▶ [Task brief] Please count the lines in the records below that contain the string "Where", matching case exactly, and reply with the number alone.

▶ [Dataset entries]
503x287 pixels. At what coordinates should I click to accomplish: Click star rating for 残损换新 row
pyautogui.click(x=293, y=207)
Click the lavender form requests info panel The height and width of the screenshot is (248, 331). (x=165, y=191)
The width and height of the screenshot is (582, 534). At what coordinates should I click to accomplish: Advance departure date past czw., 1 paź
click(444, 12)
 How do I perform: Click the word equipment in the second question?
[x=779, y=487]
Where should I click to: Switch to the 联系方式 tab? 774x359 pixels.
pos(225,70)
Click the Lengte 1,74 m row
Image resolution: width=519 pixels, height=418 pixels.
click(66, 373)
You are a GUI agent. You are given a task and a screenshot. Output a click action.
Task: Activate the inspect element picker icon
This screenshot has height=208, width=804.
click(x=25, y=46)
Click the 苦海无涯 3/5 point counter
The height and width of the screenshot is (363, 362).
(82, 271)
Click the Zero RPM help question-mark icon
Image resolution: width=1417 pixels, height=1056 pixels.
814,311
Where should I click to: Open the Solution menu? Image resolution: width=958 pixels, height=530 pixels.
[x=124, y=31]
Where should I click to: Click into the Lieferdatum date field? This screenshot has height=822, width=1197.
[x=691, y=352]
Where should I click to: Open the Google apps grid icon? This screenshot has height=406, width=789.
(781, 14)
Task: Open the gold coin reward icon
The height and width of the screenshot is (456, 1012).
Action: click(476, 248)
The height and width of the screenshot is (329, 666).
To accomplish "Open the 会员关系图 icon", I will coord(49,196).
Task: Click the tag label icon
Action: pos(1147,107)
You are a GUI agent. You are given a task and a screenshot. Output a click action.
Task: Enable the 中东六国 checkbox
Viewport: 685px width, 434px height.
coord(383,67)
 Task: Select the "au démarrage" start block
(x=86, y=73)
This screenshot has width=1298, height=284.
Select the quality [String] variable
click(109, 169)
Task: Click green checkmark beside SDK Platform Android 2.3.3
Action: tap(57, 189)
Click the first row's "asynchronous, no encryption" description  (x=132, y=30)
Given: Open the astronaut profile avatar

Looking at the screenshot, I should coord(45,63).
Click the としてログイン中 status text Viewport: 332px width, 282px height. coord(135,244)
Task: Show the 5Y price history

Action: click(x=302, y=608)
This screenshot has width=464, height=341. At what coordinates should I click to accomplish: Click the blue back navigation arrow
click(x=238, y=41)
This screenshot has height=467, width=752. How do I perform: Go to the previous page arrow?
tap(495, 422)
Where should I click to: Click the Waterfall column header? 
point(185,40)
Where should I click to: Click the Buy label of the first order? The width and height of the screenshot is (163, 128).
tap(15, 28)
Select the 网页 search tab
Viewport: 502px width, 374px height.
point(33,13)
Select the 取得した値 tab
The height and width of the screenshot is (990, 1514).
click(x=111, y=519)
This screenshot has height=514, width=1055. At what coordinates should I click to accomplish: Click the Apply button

▶ [Answer to this exercise] 6